■ **Exercise description**: Could you repeat every record exactly as it appears?

■ **Dataset content**:
:::
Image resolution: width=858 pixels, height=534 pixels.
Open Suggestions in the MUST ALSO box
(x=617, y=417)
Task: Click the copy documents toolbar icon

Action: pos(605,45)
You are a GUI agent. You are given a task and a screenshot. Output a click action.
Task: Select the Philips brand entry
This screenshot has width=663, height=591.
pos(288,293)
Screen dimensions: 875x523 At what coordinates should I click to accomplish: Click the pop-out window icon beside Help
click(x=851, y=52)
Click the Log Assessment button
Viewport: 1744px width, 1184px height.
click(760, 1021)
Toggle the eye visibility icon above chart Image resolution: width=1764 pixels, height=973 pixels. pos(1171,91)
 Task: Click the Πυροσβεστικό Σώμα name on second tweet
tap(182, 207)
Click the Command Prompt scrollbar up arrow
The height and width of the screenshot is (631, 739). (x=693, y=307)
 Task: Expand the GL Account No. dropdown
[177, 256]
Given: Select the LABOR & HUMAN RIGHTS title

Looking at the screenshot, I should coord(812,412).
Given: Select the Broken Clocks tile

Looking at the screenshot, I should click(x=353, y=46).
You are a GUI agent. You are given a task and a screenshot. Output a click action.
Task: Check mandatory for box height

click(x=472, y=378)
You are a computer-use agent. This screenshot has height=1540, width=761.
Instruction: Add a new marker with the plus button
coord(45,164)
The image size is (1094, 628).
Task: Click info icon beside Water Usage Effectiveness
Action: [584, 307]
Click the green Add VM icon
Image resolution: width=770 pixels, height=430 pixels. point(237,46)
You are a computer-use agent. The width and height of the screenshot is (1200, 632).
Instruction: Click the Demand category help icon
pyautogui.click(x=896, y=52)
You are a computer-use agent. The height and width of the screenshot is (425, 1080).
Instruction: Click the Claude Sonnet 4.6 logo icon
:::
■ **Answer section**:
Image resolution: width=858 pixels, height=534 pixels.
Open Suggestions in the MUST ALSO box
(x=617, y=417)
Task: Click the copy documents toolbar icon

Action: pos(605,45)
You are a GUI agent. You are given a task and a screenshot. Output a click action.
Task: Select the Philips brand entry
This screenshot has width=663, height=591.
pos(288,293)
Screen dimensions: 875x523 At what coordinates should I click to accomplish: Click the pop-out window icon beside Help
click(x=851, y=52)
Click the Log Assessment button
Viewport: 1744px width, 1184px height.
click(760, 1021)
Toggle the eye visibility icon above chart Image resolution: width=1764 pixels, height=973 pixels. pos(1171,91)
 Task: Click the Πυροσβεστικό Σώμα name on second tweet
tap(182, 207)
Click the Command Prompt scrollbar up arrow
The height and width of the screenshot is (631, 739). (x=693, y=307)
 Task: Expand the GL Account No. dropdown
[177, 256]
Given: Select the LABOR & HUMAN RIGHTS title

Looking at the screenshot, I should coord(812,412).
Given: Select the Broken Clocks tile

Looking at the screenshot, I should click(x=353, y=46).
You are a GUI agent. You are given a task and a screenshot. Output a click action.
Task: Check mandatory for box height

click(x=472, y=378)
You are a computer-use agent. This screenshot has height=1540, width=761.
Instruction: Add a new marker with the plus button
coord(45,164)
The image size is (1094, 628).
Task: Click info icon beside Water Usage Effectiveness
Action: [584, 307]
Click the green Add VM icon
Image resolution: width=770 pixels, height=430 pixels. point(237,46)
You are a computer-use agent. The width and height of the screenshot is (1200, 632).
Instruction: Click the Demand category help icon
pyautogui.click(x=896, y=52)
You are a computer-use agent. The height and width of the screenshot is (425, 1080).
Instruction: Click the Claude Sonnet 4.6 logo icon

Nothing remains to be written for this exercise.